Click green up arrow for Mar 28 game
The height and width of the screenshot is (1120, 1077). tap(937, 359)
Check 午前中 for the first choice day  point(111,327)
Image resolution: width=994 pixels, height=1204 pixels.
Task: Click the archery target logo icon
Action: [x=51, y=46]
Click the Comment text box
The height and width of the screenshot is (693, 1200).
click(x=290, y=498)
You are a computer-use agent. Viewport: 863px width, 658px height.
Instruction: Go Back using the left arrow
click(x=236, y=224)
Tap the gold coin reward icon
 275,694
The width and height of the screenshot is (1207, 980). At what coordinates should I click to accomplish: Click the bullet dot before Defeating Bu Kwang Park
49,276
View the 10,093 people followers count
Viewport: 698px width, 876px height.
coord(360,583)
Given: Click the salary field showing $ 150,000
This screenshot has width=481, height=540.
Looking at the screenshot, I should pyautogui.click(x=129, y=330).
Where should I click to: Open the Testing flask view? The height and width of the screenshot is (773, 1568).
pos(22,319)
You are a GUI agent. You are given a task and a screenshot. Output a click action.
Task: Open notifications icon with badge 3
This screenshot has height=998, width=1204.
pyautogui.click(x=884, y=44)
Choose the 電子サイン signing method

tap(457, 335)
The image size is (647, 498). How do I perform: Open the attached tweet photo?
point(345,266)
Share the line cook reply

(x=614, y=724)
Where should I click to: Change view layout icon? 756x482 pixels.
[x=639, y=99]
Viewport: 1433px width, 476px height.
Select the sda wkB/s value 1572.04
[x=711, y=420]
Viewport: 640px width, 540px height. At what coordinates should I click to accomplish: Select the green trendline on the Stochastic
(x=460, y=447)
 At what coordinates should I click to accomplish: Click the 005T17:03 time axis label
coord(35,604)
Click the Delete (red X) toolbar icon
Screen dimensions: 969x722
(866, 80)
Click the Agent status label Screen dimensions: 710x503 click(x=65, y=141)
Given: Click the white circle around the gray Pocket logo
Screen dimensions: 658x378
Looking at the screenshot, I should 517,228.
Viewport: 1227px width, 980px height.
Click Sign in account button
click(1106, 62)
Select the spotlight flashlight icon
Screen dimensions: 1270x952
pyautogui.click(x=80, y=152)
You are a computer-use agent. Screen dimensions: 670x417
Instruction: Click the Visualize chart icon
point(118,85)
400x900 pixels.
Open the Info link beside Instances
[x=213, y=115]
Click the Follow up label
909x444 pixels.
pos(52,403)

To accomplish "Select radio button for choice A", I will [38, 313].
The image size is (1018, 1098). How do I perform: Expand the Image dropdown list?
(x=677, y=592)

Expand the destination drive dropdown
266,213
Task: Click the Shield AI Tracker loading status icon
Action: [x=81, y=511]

-*-

Instructions to follow: Whichever lines of the data include the word "computer", pull them out.

Result for this exercise:
You are a computer-use agent. Viewport: 863px width, 658px height.
You are a computer-use agent. Screen dimensions: 670x417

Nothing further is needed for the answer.